It’s a strange time of year when a very late winter crop and an ultra early summer crop overlaps in harvest but they have indeed done just that. 🙂
I finally got around to harvesting the last of our cabbages out the front. I’d been giving them away to all and sundry but even so, the amount of cabbage we had was daunting. I guess I never expected to be as successful at growing them as I was and with the largest of the cabbages coming in at an estimated 7+ kgs (my scales stop at 5 so we found a cabbage just under 5 then guessed) and having well over 10 cabbages, well you can see where I was at.
The kids and Martin all helped with processing the cabbages, creating ferments to last throughout the year. We now have 24 quart jars of sauerkraut fermenting, plus an 8L stock pot full to about 6L or more as well as 1 pint jar, 1 1L jar and 7 mayonnaise jars too. And the fridge still has plenty from last time as well! If you come for lunch here you will more than likely be served up sauerkraut and fermented onions too. 🙂
The summer crop harvest was potatoes.
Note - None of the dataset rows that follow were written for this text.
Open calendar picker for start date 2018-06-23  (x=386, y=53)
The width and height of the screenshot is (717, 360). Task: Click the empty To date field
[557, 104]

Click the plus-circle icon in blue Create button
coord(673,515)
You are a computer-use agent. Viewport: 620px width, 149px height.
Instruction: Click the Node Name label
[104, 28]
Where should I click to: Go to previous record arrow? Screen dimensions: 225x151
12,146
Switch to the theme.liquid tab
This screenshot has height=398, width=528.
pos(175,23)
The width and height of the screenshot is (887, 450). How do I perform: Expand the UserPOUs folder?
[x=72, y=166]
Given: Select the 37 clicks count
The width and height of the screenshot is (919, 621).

I started off with a quick bandicoot but upon seeing the size of what I pulled out I just couldn’t stop! I bandicooted most of the bed. There’s a small area to the other side of the trellis that has a row of spuds but they were planted much later. These came up as volunteers from the green spuds I threw in the compost from last summer’s harvest.
The veggie patch is broken up into 2 areas. The standard patch where we’ve been growing the last 3 summers, this one included but now we also have the zone 1 beds.
The gardens are looking most verdant and we are harvesting the first tomatoes now which taste of summer. Pumpkins are heading for 10ft high and the fruit are all in slings made from scraps of track suit ribbing.
I’ve harvested some beans from the dwarf beans growing behind the pergola area and turnips that are huge. They’ve taught me all I need to know at this stage about soil. We have very fertile soil here despite it being fairly heavy and I can work with that. 🙂 Lots of carbon to be added via compost to our soil. Duly noted and thanks for the turnip lesson!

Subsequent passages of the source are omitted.